▶ [Entries for locating text and elements]:
━━━━

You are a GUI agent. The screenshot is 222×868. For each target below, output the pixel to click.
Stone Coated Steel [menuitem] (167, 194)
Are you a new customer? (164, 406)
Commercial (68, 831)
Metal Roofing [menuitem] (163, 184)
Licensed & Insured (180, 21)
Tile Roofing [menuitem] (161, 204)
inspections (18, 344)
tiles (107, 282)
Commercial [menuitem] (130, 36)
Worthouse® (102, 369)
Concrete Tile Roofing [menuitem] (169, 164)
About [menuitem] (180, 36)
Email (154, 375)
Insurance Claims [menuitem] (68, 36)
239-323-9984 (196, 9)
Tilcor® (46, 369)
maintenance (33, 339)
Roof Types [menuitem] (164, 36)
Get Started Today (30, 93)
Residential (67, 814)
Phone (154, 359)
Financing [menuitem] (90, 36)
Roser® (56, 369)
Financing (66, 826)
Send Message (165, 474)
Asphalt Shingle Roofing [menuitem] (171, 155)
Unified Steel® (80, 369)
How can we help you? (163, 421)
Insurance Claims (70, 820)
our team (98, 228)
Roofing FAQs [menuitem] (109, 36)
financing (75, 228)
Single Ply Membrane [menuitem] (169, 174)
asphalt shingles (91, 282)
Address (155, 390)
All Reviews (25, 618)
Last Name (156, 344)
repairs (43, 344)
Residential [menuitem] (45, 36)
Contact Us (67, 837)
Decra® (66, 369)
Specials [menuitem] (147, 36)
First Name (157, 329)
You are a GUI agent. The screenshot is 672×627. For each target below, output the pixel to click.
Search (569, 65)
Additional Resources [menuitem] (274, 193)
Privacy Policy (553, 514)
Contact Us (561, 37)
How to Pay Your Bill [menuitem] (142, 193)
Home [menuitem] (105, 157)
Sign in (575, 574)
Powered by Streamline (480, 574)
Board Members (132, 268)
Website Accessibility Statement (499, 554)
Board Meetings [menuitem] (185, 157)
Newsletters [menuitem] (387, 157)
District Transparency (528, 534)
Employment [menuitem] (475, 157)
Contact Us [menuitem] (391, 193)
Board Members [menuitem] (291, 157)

━━━━

▶ [Short task]: Transcribe every line of the records above without any change.

▶ [Result of this task]:
You are a GUI agent. The screenshot is 222×868. For each target below, output the pixel to click.
Stone Coated Steel [menuitem] (167, 194)
Are you a new customer? (164, 406)
Commercial (68, 831)
Metal Roofing [menuitem] (163, 184)
Licensed & Insured (180, 21)
Tile Roofing [menuitem] (161, 204)
inspections (18, 344)
tiles (107, 282)
Commercial [menuitem] (130, 36)
Worthouse® (102, 369)
Concrete Tile Roofing [menuitem] (169, 164)
About [menuitem] (180, 36)
Email (154, 375)
Insurance Claims [menuitem] (68, 36)
239-323-9984 (196, 9)
Tilcor® (46, 369)
maintenance (33, 339)
Roof Types [menuitem] (164, 36)
Get Started Today (30, 93)
Residential (67, 814)
Phone (154, 359)
Financing [menuitem] (90, 36)
Roser® (56, 369)
Financing (66, 826)
Send Message (165, 474)
Asphalt Shingle Roofing [menuitem] (171, 155)
Unified Steel® (80, 369)
How can we help you? (163, 421)
Insurance Claims (70, 820)
our team (98, 228)
Roofing FAQs [menuitem] (109, 36)
financing (75, 228)
Single Ply Membrane [menuitem] (169, 174)
asphalt shingles (91, 282)
Address (155, 390)
All Reviews (25, 618)
Last Name (156, 344)
repairs (43, 344)
Residential [menuitem] (45, 36)
Contact Us (67, 837)
Decra® (66, 369)
Specials [menuitem] (147, 36)
First Name (157, 329)
You are a GUI agent. The screenshot is 672×627. For each target below, output the pixel to click.
Search (569, 65)
Additional Resources [menuitem] (274, 193)
Privacy Policy (553, 514)
Contact Us (561, 37)
How to Pay Your Bill [menuitem] (142, 193)
Home [menuitem] (105, 157)
Sign in (575, 574)
Powered by Streamline (480, 574)
Board Members (132, 268)
Website Accessibility Statement (499, 554)
Board Meetings [menuitem] (185, 157)
Newsletters [menuitem] (387, 157)
District Transparency (528, 534)
Employment [menuitem] (475, 157)
Contact Us [menuitem] (391, 193)
Board Members [menuitem] (291, 157)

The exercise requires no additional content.